Revealing neuro-computational mechanisms of reinforcement learning and decision-making with the hBayesDM package

Ahn, W.-Y., Haines, N., & Zhang, L. 2017. Computational Psychiatry. 1, 24-57.


Reinforcement learning and decision-making (RLDM) provide a quantitative framework and computational theories, with which we can disentangle psychiatric conditions into basic dimensions of neurocognitive functioning. RLDM offer a novel approach to assess and potentially diagnose psychiatric patients, and there is growing enthusiasm on RLDM and Computational Psychiatry among clinical researchers. Such a framework can also provide insights into the brain substrates of particular RLDM processes as exemplified by model-based functional magnetic resonance imaging (fMRI) or electroencephalogram (EEG). However, many researchers often find the approach too technical and have difficulty adopting it for their research.

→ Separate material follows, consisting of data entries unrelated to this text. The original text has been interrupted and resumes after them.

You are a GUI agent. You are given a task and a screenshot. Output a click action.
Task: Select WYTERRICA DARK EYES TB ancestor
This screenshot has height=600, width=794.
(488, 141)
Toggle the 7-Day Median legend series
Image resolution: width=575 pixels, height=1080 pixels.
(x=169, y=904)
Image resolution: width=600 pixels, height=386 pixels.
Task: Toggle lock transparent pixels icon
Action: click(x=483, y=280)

Thus, there remains a critical need to develop a user-friendly tool for the wide dissemination of computational psychiatric methods. We introduce an R package called hBayesDM (hierarchical Bayesian modeling of Decision-Making tasks), which offers computational modeling on an array of RLDM tasks and social exchange games. The hBayesDM package offers state-of-the-art hierarchical Bayesian modeling, where both individual and group parameters (i.e., posterior distributions) are estimated simultaneously in a mutually constraining fashion. At the same time, it is extremely user-friendly: users can perform computational modeling, output visualization, and Bayesian model comparisons-each with a single line of coding. Users can also extract trial-by-trial latent variables (e.g., prediction errors) required for model-based fMRI/EEG. With the hBayesDM package, we anticipate that anyone with minimal knowledge of programming can take advantage of cutting-edge computational modeling approaches and investigate the underlying processes of and interactions between multiple decision-making (e.g., goal-directed, habitual, and Pavlovian) systems. In this way, it is our expectation that the hBayesDM package will contribute to the dissemination of advanced modeling approaches and enable a wide range of researchers to easily perform computational psychiatric research within their populations.